A data center developer typically starts with a pre-application meeting at the utility, shares indicative load—often hundreds of megawatts for a hyperscale campus—and requests capacity and a target in-service date. That triggers a distribution or transmission feasibility review and, if transmission is implicated, entry into the regional interconnection queue. In PJM, those clusters are now full of “large load” requests associated with AI, matching the story that one-third of delayed coal retirements are aimed at serving Data Center Alley. You see the shift first in updated load forecasts—Dominion’s service territory shows an 85 percent increase over 15 years—and then in unit commitment models where coal units slated to retire are re-flagged for reliability must-run or extended operation. The tipping points show up in a trio of metrics: year-ahead reserve margins falling below planning targets, non-wires alternatives failing local deliverability tests at critical substations, and a surge of time-sensitive, high-MW interconnection requests that overwhelm near-term transmission upgrade windows.

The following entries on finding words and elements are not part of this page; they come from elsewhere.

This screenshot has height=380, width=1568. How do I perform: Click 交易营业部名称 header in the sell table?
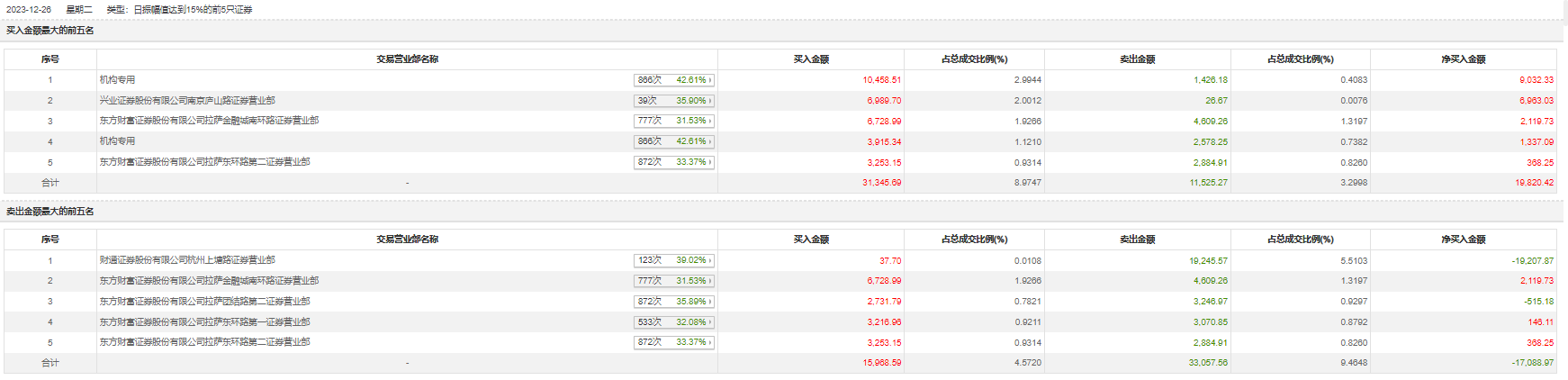pos(407,240)
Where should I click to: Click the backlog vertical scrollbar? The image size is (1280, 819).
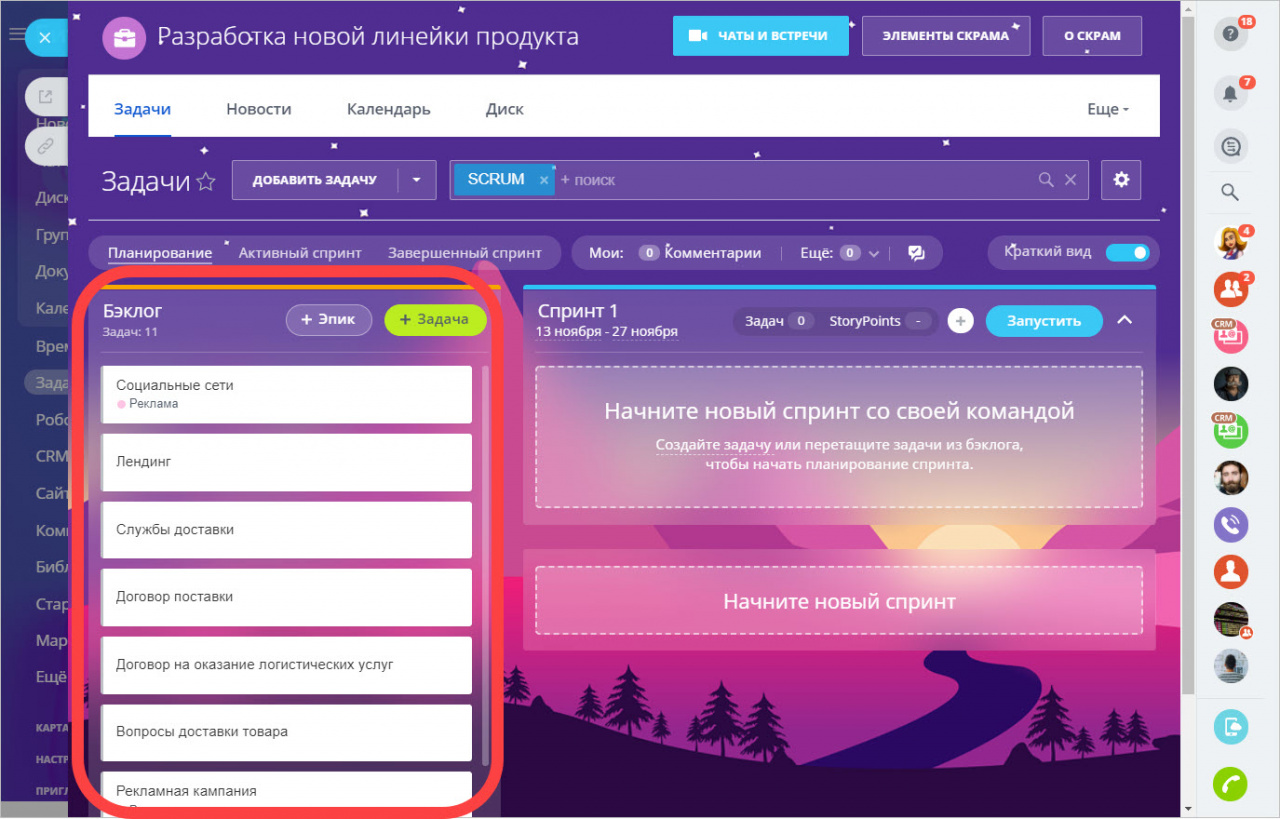point(485,560)
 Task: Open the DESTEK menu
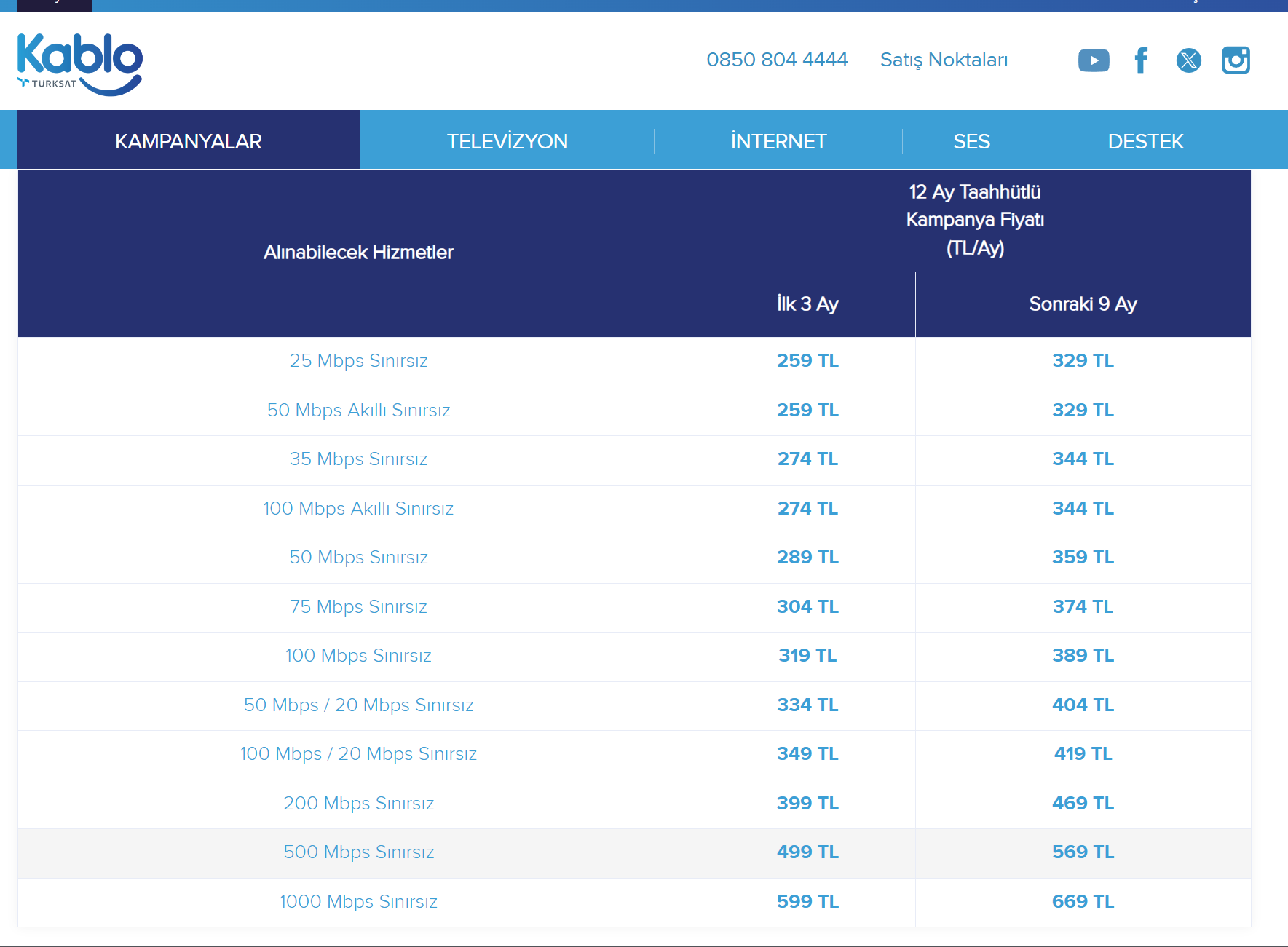click(1145, 141)
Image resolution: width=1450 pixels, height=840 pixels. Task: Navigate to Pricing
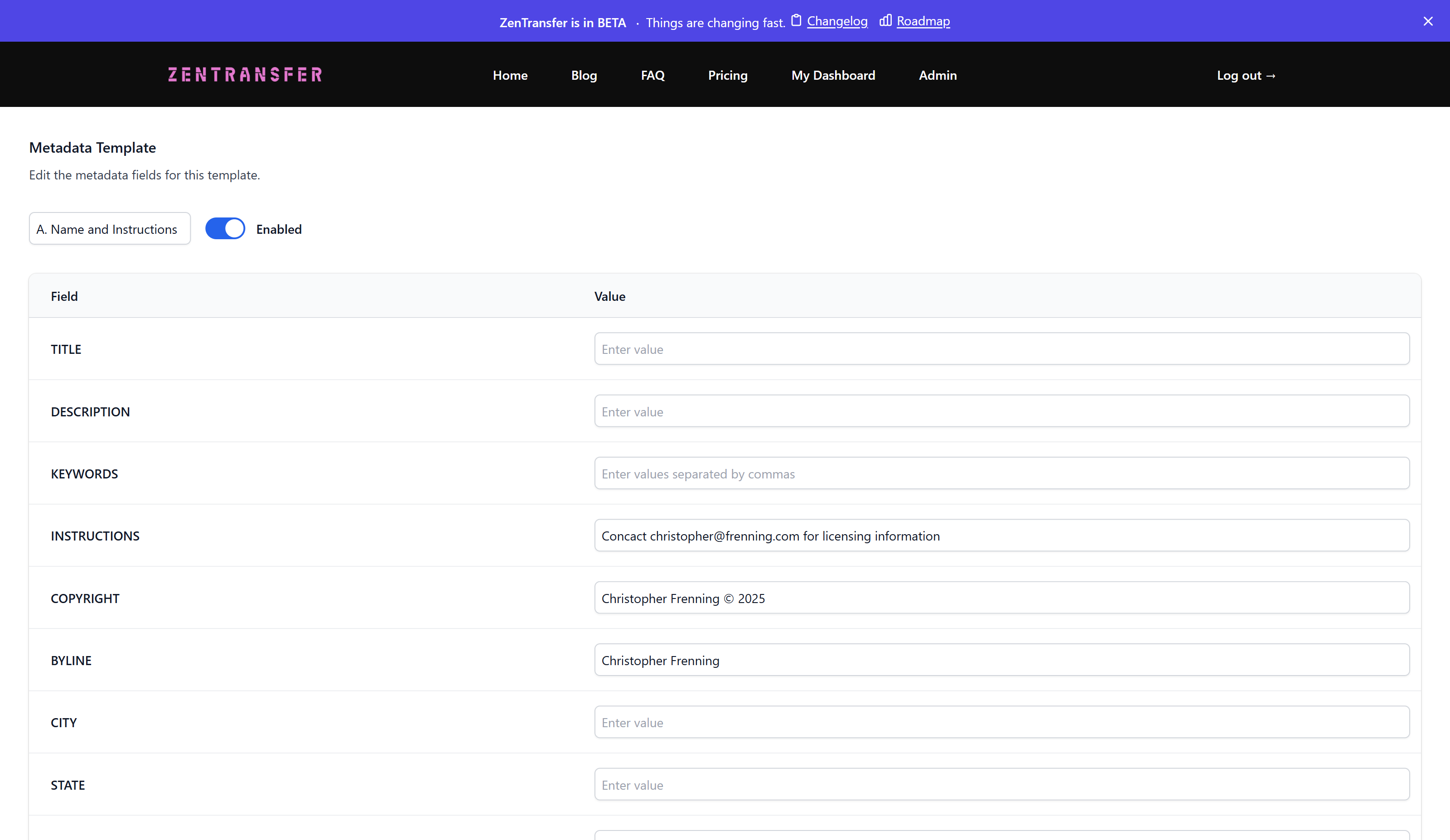coord(727,75)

We saw more than 500 coal plants retire from 2010-2019, yet nearly 70 plants now got mercury/soot reprieves past 2027. How did we swing from retirements to extensions? What policy steps or market signals drove that turn? Which timelines or docket filings best illustrate it?

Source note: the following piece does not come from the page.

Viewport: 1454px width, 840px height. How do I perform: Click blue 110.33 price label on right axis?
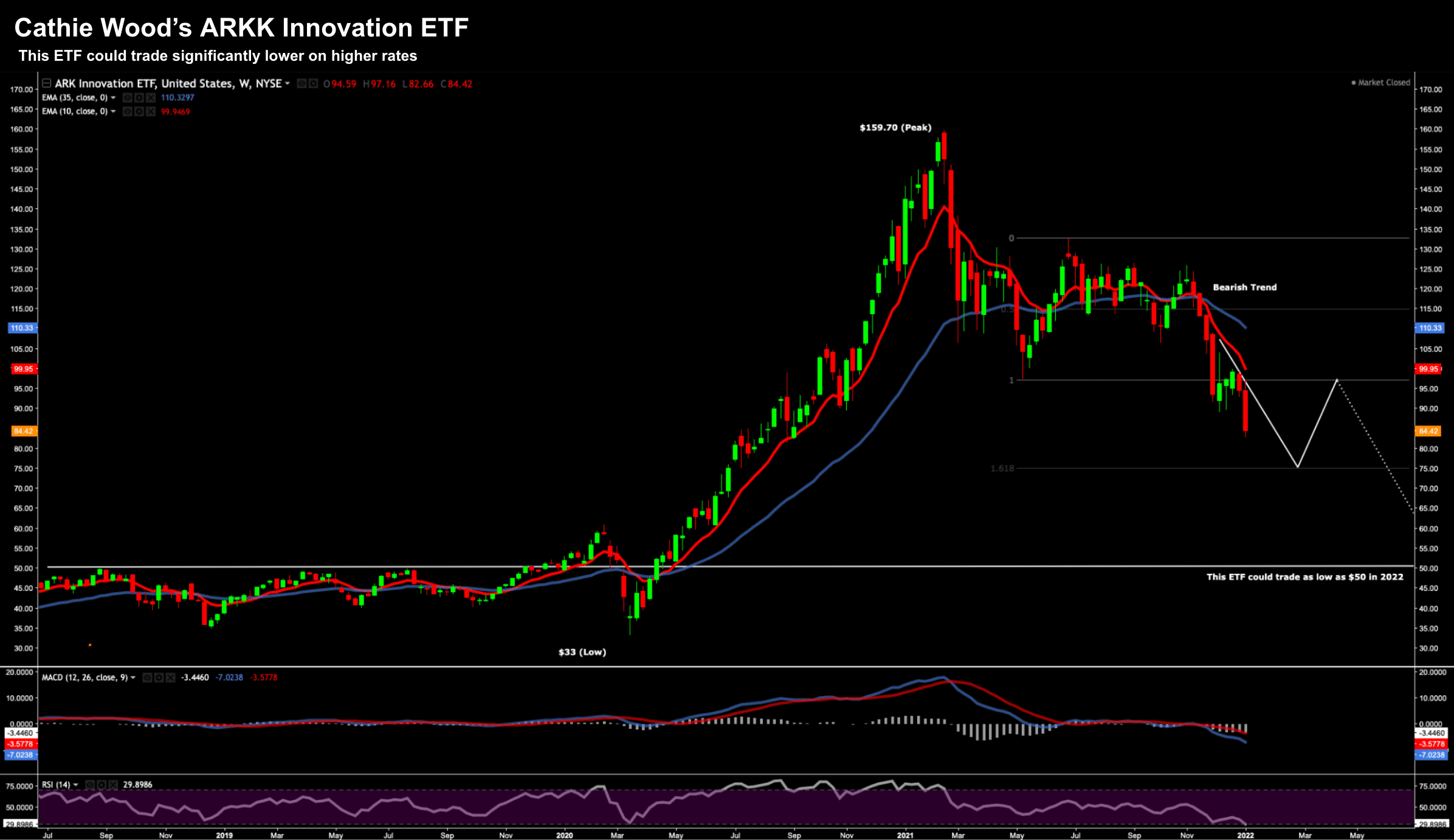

The first era was defined by fuel economics, older unit heat rates, and a suite of standards that tightened costs—so retirements stacked quickly. The current swing adds two forces: rapid, concentrated load from AI and data centers, and federal moves to relax or delay rules on mercury, soot, greenhouse gases, and wastewater. Utilities cite expected rollbacks and the operational urgency of serving new load to justify extensions, while grid operators flag local reliability gaps that can’t be solved before new generation and transmission arrive. Look at integrated resource plans filed early this year—one utility pushed coal conversions to gas out to 2039—and emergency orders stretching oil and coal plants through February. Dockets that pair IRPs with petitions for environmental compliance flexibility are a tell: they show schedule conflicts between construction lead times and the 2027 deadlines, and they document the pivot from planned retirements to multi-year interim operation.

Dominion projects an 85% demand jump in Virginia over 15 years, largely for Data Center Alley. How do planners quantify that growth day by day and season by season? What scenarios did PJM reject or accept? Which specific substation or transmission constraints are most binding?

Planners start with customer-specific load shapes—AI campuses have high, flat baseload with spikes tied to training cycles—then overlay seasonal weather sensitivity for cooling. They run peak forecasts for summer and winter and coincident peaks by zone, convert those into hourly shapes in production cost models, and test N-1 and N-1-1 contingencies. PJM’s acceptance shows up in its long-term forecast acknowledging the 85 percent rise, and in its request to neighboring states’ plants to delay retirements; rejections are implicit where projects can’t clear deliverability under near-term transmission limits. The binding constraints are the high-voltage interfaces that feed Data Center Alley and the large substations closest to campus clusters; when those hit thermal or voltage limits, you see redispatch costs jump and retirement delays rationalized as reliability bridges.

Hyperscale sites can top 200,000 square feet and use as much power as 50,000 homes. How does a single campus translate into hourly load curves? What commissioning sequence ramps their draw? Which behind-the-meter strategies—storage, on-site generation, heat reuse—actually move the needle?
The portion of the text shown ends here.